## Eingabematerial
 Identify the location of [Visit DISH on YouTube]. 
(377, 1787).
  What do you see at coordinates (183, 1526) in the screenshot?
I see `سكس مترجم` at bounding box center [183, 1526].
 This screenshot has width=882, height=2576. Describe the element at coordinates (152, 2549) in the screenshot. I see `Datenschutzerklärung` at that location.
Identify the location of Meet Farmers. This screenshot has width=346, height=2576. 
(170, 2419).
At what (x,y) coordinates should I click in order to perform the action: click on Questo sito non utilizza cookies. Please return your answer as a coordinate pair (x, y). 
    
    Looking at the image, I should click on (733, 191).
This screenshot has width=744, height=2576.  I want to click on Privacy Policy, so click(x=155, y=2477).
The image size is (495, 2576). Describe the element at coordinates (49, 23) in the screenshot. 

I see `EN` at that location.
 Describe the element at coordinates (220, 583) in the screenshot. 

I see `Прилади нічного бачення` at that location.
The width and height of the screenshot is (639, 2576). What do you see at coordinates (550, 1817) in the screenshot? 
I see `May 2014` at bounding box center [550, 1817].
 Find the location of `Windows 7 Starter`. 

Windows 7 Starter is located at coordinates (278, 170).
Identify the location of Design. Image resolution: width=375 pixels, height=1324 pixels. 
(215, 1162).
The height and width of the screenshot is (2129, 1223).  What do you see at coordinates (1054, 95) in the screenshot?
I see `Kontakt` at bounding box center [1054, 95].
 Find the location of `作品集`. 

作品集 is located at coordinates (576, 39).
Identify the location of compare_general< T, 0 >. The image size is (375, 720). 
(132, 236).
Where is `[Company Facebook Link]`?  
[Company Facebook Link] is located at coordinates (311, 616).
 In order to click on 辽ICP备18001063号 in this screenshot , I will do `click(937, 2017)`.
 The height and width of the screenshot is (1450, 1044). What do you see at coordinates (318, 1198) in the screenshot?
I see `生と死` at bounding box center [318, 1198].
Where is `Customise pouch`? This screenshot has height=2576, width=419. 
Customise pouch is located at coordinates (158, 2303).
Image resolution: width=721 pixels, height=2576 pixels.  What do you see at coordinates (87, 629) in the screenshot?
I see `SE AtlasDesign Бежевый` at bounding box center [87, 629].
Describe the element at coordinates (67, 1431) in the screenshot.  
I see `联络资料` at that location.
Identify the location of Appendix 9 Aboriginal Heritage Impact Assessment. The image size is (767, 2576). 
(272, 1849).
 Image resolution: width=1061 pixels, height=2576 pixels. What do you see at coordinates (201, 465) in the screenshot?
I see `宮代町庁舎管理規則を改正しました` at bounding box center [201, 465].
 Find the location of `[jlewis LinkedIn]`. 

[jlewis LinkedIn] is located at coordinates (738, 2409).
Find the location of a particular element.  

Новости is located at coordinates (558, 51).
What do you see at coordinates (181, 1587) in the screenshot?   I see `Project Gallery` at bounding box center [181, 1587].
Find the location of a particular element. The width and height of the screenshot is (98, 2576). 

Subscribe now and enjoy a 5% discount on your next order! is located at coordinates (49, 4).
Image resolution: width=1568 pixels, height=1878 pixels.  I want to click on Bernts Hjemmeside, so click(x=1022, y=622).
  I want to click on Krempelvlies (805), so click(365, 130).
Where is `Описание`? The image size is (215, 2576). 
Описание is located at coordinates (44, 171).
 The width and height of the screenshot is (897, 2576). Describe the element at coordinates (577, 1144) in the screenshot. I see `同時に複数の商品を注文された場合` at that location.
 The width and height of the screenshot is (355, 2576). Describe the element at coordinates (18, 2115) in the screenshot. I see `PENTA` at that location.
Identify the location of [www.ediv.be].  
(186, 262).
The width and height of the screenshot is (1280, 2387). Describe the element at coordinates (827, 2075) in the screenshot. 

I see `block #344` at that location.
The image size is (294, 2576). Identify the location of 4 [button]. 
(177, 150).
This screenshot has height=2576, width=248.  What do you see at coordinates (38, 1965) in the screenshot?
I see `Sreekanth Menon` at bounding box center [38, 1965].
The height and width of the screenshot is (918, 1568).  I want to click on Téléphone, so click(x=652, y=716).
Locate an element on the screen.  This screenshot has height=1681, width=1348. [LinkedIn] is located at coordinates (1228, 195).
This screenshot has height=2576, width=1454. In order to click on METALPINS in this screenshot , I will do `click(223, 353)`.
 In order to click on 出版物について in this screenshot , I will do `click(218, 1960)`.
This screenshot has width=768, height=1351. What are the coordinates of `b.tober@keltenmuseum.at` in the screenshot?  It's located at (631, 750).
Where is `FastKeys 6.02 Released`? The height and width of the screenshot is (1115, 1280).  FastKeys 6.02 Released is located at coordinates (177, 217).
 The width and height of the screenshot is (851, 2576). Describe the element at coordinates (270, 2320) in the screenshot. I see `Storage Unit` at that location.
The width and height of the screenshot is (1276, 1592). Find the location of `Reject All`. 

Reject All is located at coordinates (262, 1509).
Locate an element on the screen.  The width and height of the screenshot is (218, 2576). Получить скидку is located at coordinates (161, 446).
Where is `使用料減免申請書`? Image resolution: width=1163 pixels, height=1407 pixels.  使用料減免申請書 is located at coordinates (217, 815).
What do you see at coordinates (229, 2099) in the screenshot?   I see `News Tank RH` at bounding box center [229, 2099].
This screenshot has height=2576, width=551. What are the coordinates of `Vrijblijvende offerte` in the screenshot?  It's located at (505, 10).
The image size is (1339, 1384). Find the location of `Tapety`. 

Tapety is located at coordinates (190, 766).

## Zu lösende Aufgabe
Kannst du alle Einträge oben in eine Markdown-Tabelle mit den Spalten „Nummer“ und „Zeile“ umwandeln, wobei jede Zeile eine fortlaufende Nummer erhält und Leerzeilen wegfallen?

## Lösung der Aufgabe
| Nummer | Zeile |
|---|---|
| 1 |  Identify the location of [Visit DISH on YouTube].  |
| 2 | (377, 1787). |
| 3 |   What do you see at coordinates (183, 1526) in the screenshot? |
| 4 | I see `سكس مترجم` at bounding box center [183, 1526]. |
| 5 |  This screenshot has width=882, height=2576. Describe the element at coordinates (152, 2549) in the screenshot. I see `Datenschutzerklärung` at that location. |
| 6 | Identify the location of Meet Farmers. This screenshot has width=346, height=2576.  |
| 7 | (170, 2419). |
| 8 | At what (x,y) coordinates should I click in order to perform the action: click on Questo sito non utilizza cookies. Please return your answer as a coordinate pair (x, y).  |
| 9 |     Looking at the image, I should click on (733, 191). |
| 10 | This screenshot has width=744, height=2576.  I want to click on Privacy Policy, so click(x=155, y=2477). |
| 11 | The image size is (495, 2576). Describe the element at coordinates (49, 23) in the screenshot.  |
| 12 | I see `EN` at that location. |
| 13 |  Describe the element at coordinates (220, 583) in the screenshot.  |
| 14 | I see `Прилади нічного бачення` at that location. |
| 15 | The width and height of the screenshot is (639, 2576). What do you see at coordinates (550, 1817) in the screenshot?  |
| 16 | I see `May 2014` at bounding box center [550, 1817]. |
| 17 |  Find the location of `Windows 7 Starter`.  |
| 18 | Windows 7 Starter is located at coordinates (278, 170). |
| 19 | Identify the location of Design. Image resolution: width=375 pixels, height=1324 pixels.  |
| 20 | (215, 1162). |
| 21 | The height and width of the screenshot is (2129, 1223).  What do you see at coordinates (1054, 95) in the screenshot? |
| 22 | I see `Kontakt` at bounding box center [1054, 95]. |
| 23 |  Find the location of `作品集`.  |
| 24 | 作品集 is located at coordinates (576, 39). |
| 25 | Identify the location of compare_general< T, 0 >. The image size is (375, 720).  |
| 26 | (132, 236). |
| 27 | Where is `[Company Facebook Link]`?   |
| 28 | [Company Facebook Link] is located at coordinates (311, 616). |
| 29 |  In order to click on 辽ICP备18001063号 in this screenshot , I will do `click(937, 2017)`. |
| 30 |  The height and width of the screenshot is (1450, 1044). What do you see at coordinates (318, 1198) in the screenshot? |
| 31 | I see `生と死` at bounding box center [318, 1198]. |
| 32 | Where is `Customise pouch`? This screenshot has height=2576, width=419.  |
| 33 | Customise pouch is located at coordinates (158, 2303). |
| 34 | Image resolution: width=721 pixels, height=2576 pixels.  What do you see at coordinates (87, 629) in the screenshot? |
| 35 | I see `SE AtlasDesign Бежевый` at bounding box center [87, 629]. |
| 36 | Describe the element at coordinates (67, 1431) in the screenshot.   |
| 37 | I see `联络资料` at that location. |
| 38 | Identify the location of Appendix 9 Aboriginal Heritage Impact Assessment. The image size is (767, 2576).  |
| 39 | (272, 1849). |
| 40 |  Image resolution: width=1061 pixels, height=2576 pixels. What do you see at coordinates (201, 465) in the screenshot? |
| 41 | I see `宮代町庁舎管理規則を改正しました` at bounding box center [201, 465]. |
| 42 |  Find the location of `[jlewis LinkedIn]`.  |
| 43 | [jlewis LinkedIn] is located at coordinates (738, 2409). |
| 44 | Find the location of a particular element.   |
| 45 | Новости is located at coordinates (558, 51). |
| 46 | What do you see at coordinates (181, 1587) in the screenshot?   I see `Project Gallery` at bounding box center [181, 1587]. |
| 47 | Find the location of a particular element. The width and height of the screenshot is (98, 2576).  |
| 48 | Subscribe now and enjoy a 5% discount on your next order! is located at coordinates (49, 4). |
| 49 | Image resolution: width=1568 pixels, height=1878 pixels.  I want to click on Bernts Hjemmeside, so click(x=1022, y=622). |
| 50 |   I want to click on Krempelvlies (805), so click(365, 130). |
| 51 | Where is `Описание`? The image size is (215, 2576).  |
| 52 | Описание is located at coordinates (44, 171). |
| 53 |  The width and height of the screenshot is (897, 2576). Describe the element at coordinates (577, 1144) in the screenshot. I see `同時に複数の商品を注文された場合` at that location. |
| 54 |  The width and height of the screenshot is (355, 2576). Describe the element at coordinates (18, 2115) in the screenshot. I see `PENTA` at that location. |
| 55 | Identify the location of [www.ediv.be].   |
| 56 | (186, 262). |
| 57 | The width and height of the screenshot is (1280, 2387). Describe the element at coordinates (827, 2075) in the screenshot.  |
| 58 | I see `block #344` at that location. |
| 59 | The image size is (294, 2576). Identify the location of 4 [button].  |
| 60 | (177, 150). |
| 61 | This screenshot has height=2576, width=248.  What do you see at coordinates (38, 1965) in the screenshot? |
| 62 | I see `Sreekanth Menon` at bounding box center [38, 1965]. |
| 63 | The height and width of the screenshot is (918, 1568).  I want to click on Téléphone, so click(x=652, y=716). |
| 64 | Locate an element on the screen.  This screenshot has height=1681, width=1348. [LinkedIn] is located at coordinates (1228, 195). |
| 65 | This screenshot has height=2576, width=1454. In order to click on METALPINS in this screenshot , I will do `click(223, 353)`. |
| 66 |  In order to click on 出版物について in this screenshot , I will do `click(218, 1960)`. |
| 67 | This screenshot has width=768, height=1351. What are the coordinates of `b.tober@keltenmuseum.at` in the screenshot?  It's located at (631, 750). |
| 68 | Where is `FastKeys 6.02 Released`? The height and width of the screenshot is (1115, 1280).  FastKeys 6.02 Released is located at coordinates (177, 217). |
| 69 |  The width and height of the screenshot is (851, 2576). Describe the element at coordinates (270, 2320) in the screenshot. I see `Storage Unit` at that location. |
| 70 | The width and height of the screenshot is (1276, 1592). Find the location of `Reject All`.  |
| 71 | Reject All is located at coordinates (262, 1509). |
| 72 | Locate an element on the screen.  The width and height of the screenshot is (218, 2576). Получить скидку is located at coordinates (161, 446). |
| 73 | Where is `使用料減免申請書`? Image resolution: width=1163 pixels, height=1407 pixels.  使用料減免申請書 is located at coordinates (217, 815). |
| 74 | What do you see at coordinates (229, 2099) in the screenshot?   I see `News Tank RH` at bounding box center [229, 2099]. |
| 75 | This screenshot has height=2576, width=551. What are the coordinates of `Vrijblijvende offerte` in the screenshot?  It's located at (505, 10). |
| 76 | The image size is (1339, 1384). Find the location of `Tapety`.  |
| 77 | Tapety is located at coordinates (190, 766). |